私にとっては
この作品は、「新し過ぎる」のだが。なぜならば私にとっての彼女は、彼女の勢いが付いてきた、当時「りぼん」で描いていた、1975~7年頃の彼女だからだ。ちなみに彼女デビューは16歳、1972年10月ではなかったか?(獅子座生まれのあなたさま)だがしかし、そんな事を言ってもはじまらない。今こうして、廃盤にならず残っている文庫を通してモノを言うしかない。解説で森雅行という「漫画家」(この人は幸せだ、志を通してしまったのだから)が言う通り、彼女のファンは一様に「ラブレター」を書いたものだ。私だって例外じゃない。高2若いなあ、と作中でつぶやかせたのも、「オリオン座から流星にのって」の作に影響があったのを見て取らずにはいられなかった。心の中で、「認めて」もらったことを強く覚えている。つまり、感謝の念を、だ。さて、この自選集、当時の読者である私が読むに、彼女のキャラクターの真骨頂は、「ほのかに眠い昼下がり」の<ロリカ>の花園さんと(P228)「涙のストローハット」の央子ちゃん(P303)にあるのではないかと思う。 特に花園さんの肉感性というのは、女性が女性を描写したことによる、その柔らかさが図らずも出て、大人になった私の奥所に触れるものが、今でもある。それは、過去もそうだったろうし、今後もきっとそうだろう。

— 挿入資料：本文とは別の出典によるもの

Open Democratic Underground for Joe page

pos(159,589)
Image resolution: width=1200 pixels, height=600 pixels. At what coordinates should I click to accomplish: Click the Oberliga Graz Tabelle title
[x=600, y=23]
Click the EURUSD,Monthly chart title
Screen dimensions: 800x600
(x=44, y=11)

彼女のホームは北九州だ。191Pの観覧車、あれは小倉のものではないか。本物を見たときに強くそう感じた。
文庫として、今、読んでも当時と本質的な変わりはない。温故知新。今の少女漫画しか知らないなら、読んで損はないと思う。
昔懐かしい
昨今の少女漫画の基盤になりつつある陸奥A子さんの懐かし自選集。
収録作品は、表題作含め「流れ星パラダイス」「陽気なブルー・カナリア」「月のベンチで待っているから」「土曜の午後のチアフル・ティアフル」
「ほのかに眠い昼下がり」「AHCHOO GIRLS」「涙のストロー・ハット」
どの作品も、未だに現代の少女・女性に通じるものを持っている。
ほのかに光る、懐かしい少女時代の「恋」への憧れめいた物を思い出させてくれる。
当時、陸奥作品を好きだった大人の女性に。
そして、現在の過激傾向が高くなってきた少女漫画に付き合いがたいものを感じる少女に、読んでみて欲しい一冊。